In actual scenarios, aggregation queries are very common. Because aggregation queries are generally based on a basic data set of orders of magnitude and are summarized, grouped and aggregated, they are usually considered to be a relatively time-consuming query type and are mostly used in analytical scenarios. In addition, the execution frequency of aggregation queries is becoming more and more frequent in actual scenarios, and the response time requirements for aggregation queries are also becoming higher and higher.

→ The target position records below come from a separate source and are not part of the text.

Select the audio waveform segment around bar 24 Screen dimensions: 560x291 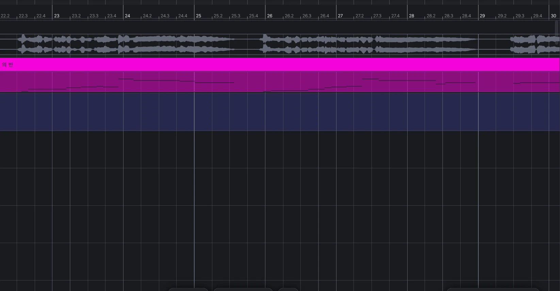(x=126, y=45)
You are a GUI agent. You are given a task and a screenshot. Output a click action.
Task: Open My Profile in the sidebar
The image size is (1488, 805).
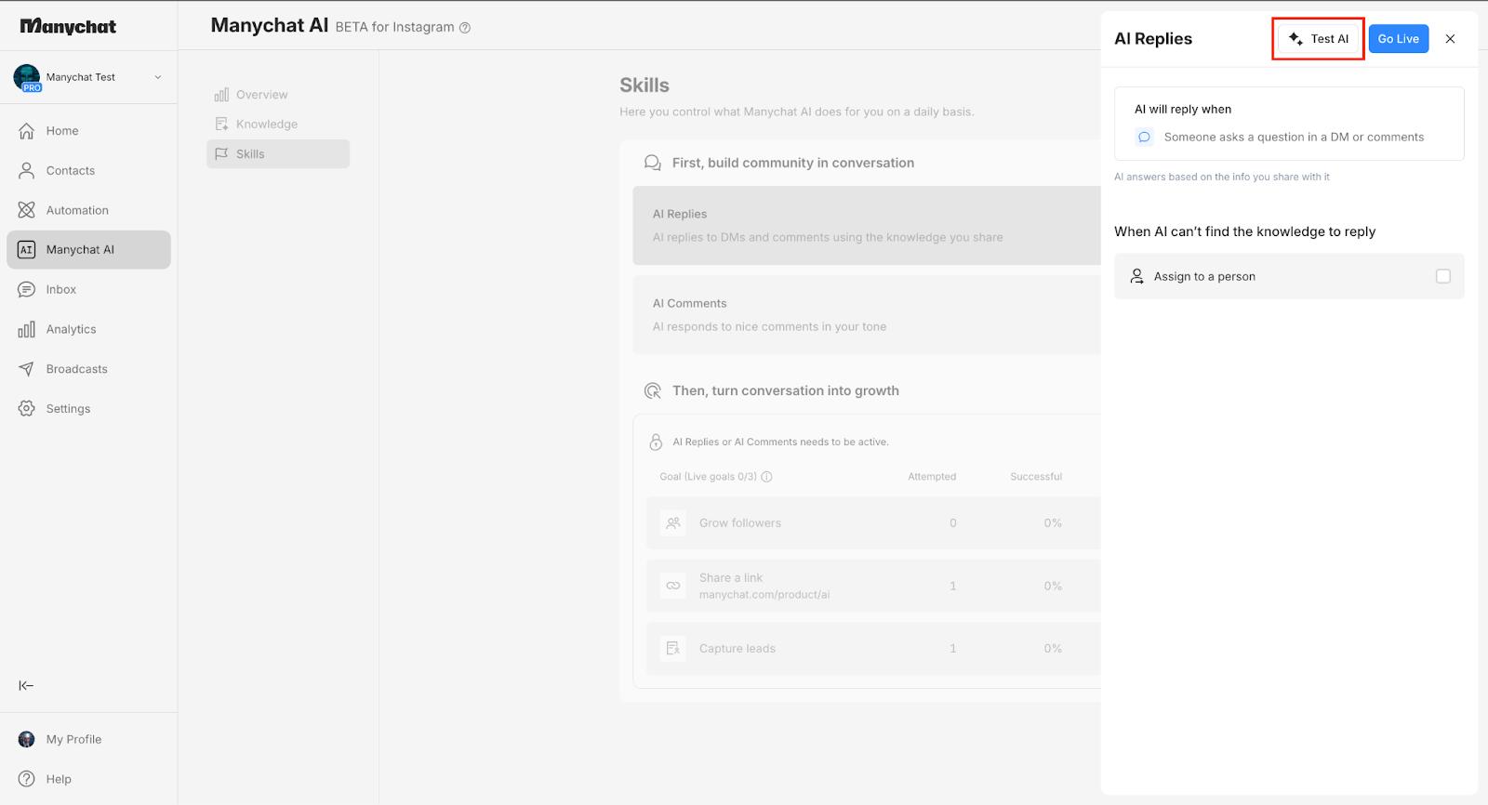(73, 740)
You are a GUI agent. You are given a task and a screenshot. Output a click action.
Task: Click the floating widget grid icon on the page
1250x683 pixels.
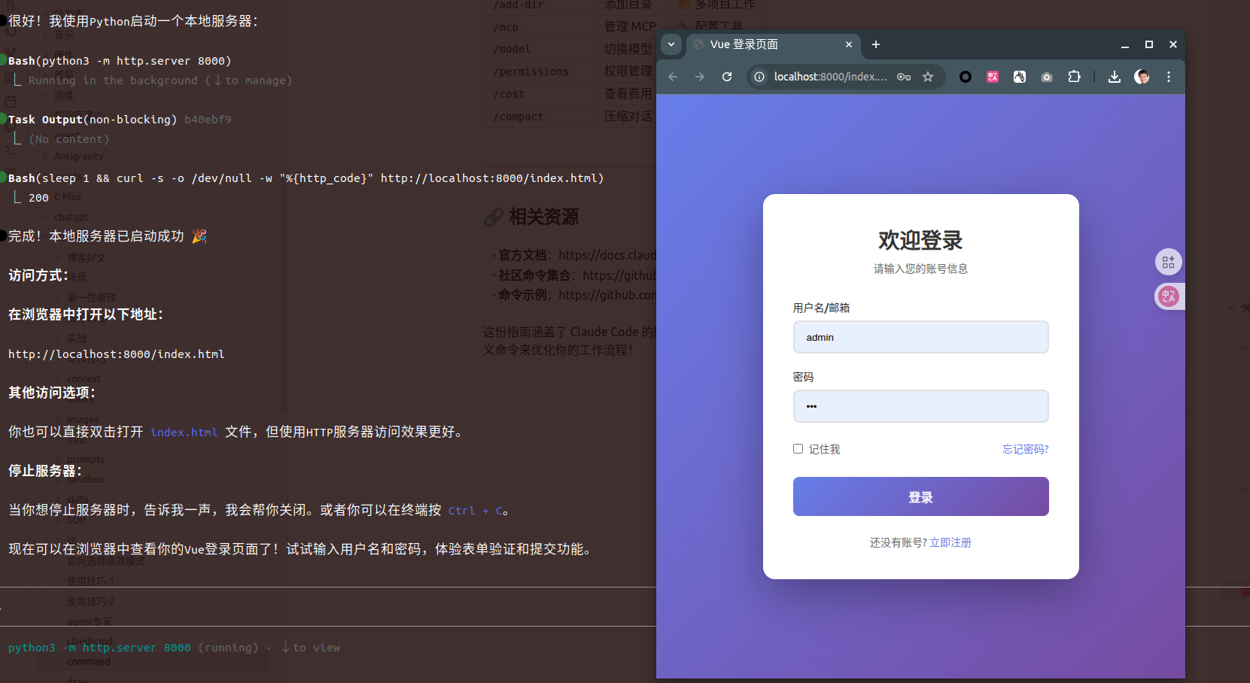coord(1168,261)
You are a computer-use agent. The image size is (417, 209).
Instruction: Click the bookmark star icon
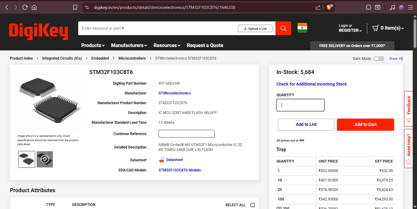[x=75, y=7]
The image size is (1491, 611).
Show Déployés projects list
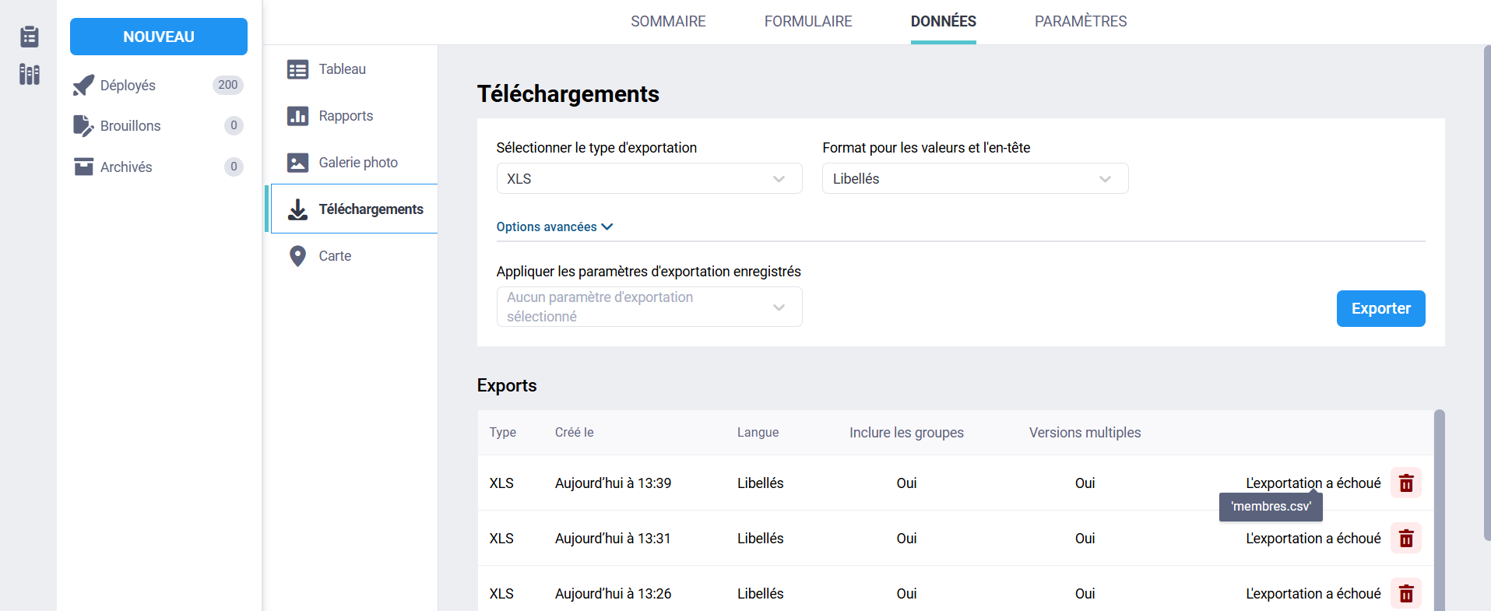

Continuous aggregation is a mechanism that can quickly respond to aggregation query. After creating a continuous aggregation, the system automatically performs aggregation calculation on the original data in real time during the data writing process. Because it is synchronized with the transaction level of the original table data, it is recommended that users query the continuous aggregation view as directly as possible.
Continuously aggregate dependency matrixts
extension, first create the extension:
CREATE EXTENSION matrixts;
Data table is the original data table:
CREATE TABLE metrics(
time timestamp,
tag_id int,
sensor float4
)
Distributed by(tag_id);
Continuous aggregation Use materialized views to store the aggregated results. You need to give the WITH (CONTINUOUS)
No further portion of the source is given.